LINCOLN


Please don't waste your time reading this article if you want to see anything negative about "Lincoln." It was two and a half hours long and I would have been very happy to double that time.
  If you are not looking to confront harsh realities and deal with  serious questions of morality and justice - avoid this film.
 A major clue about the quality of this production is given when the name Daniel Day-Lewis is listed under the title. 
 Steven Spielberg is asking the  audience to come to the theater wearing their thinking caps - we are not use to  
that and I can only hope that he has not misjudged the intelligence of the the American public - a public he has shown respect for by bringing us this gift.
There are too many excellent performances to list them them all;
still, Gloria Reuben was great in a role where she did not speak more than three sentences -- her eyes and expressions told the story of her growing up a slave and her joy in seeing even the slightest  hope of  freedom for her people in bondage.

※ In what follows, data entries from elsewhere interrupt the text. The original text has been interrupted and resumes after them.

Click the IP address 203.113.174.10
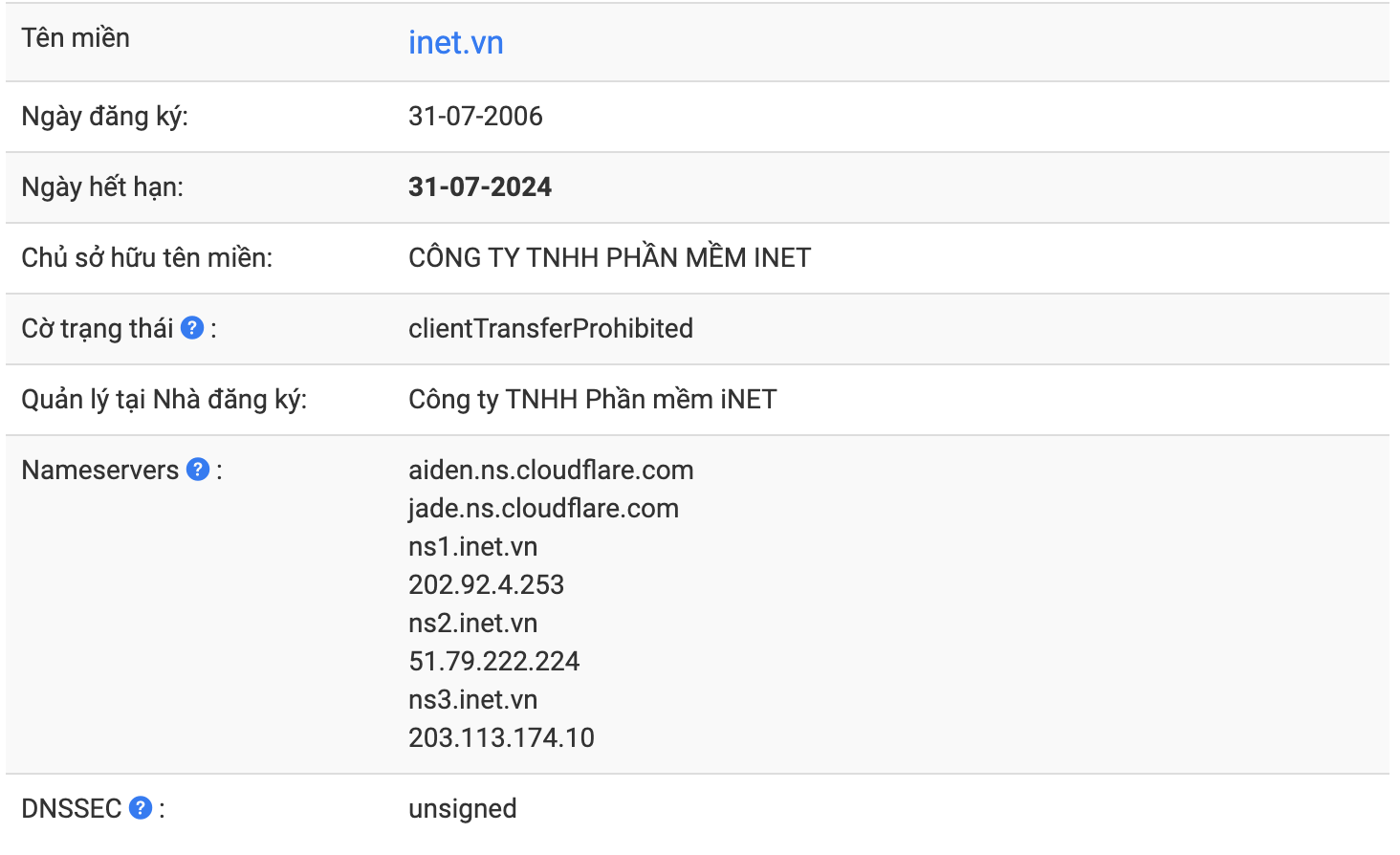Screen dimensions: 1400x855 (501, 737)
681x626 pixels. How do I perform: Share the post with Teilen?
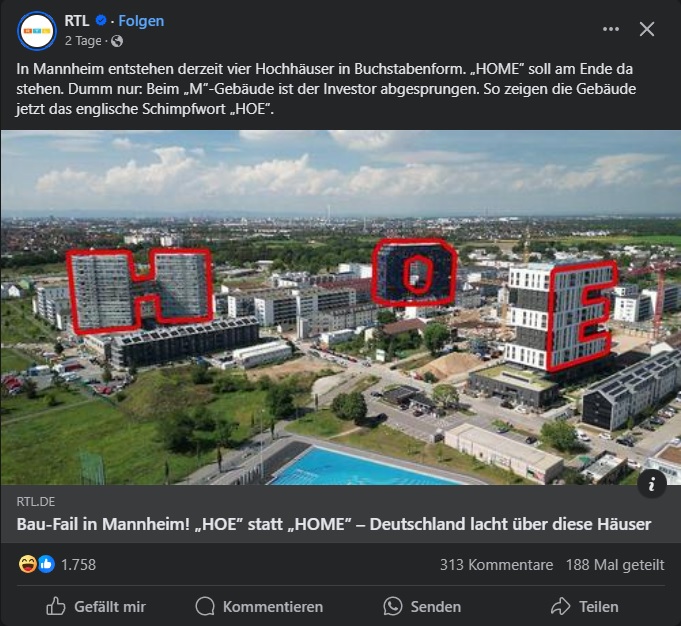point(585,606)
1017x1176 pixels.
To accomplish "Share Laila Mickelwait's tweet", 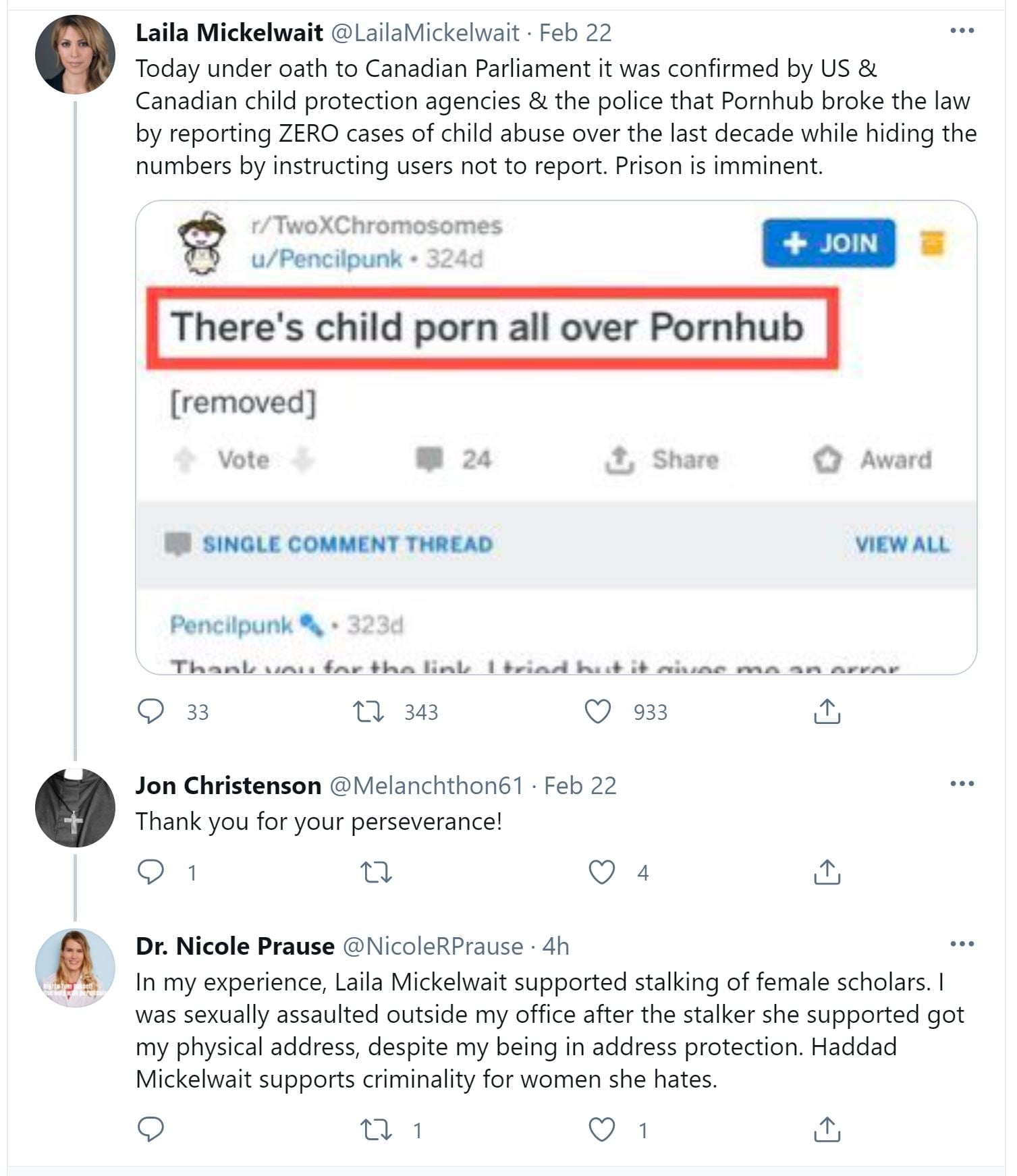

There will be people who will find fault with this film, but that fault will be about what they may have wanted to see and did not see;
such as more Black characters in key roles.
 Spike Lee once said to an audience of  top rated high school basketball players gathered on the campus of Princeton University,
for a summer academic and athletic gathering, that he could not make the perfect movie - one that would 
include everything everyone wanted.  He called for more
talented people to come into the industry and raise the level of
quality films being made in America.
I think this film will be attacked by those who did not find what they wanted to find in this production -- I can't support that
type of thinking.  I  am judging what Spielberg put on the screen and that is marvelous.
Again, if you are not prepared to listen carefully and actually think
about what is transpiring, this is not the film for you, but if you pack a lunch and come ready to do the necessary intellectual work,  this
will be the high point of your movie going year.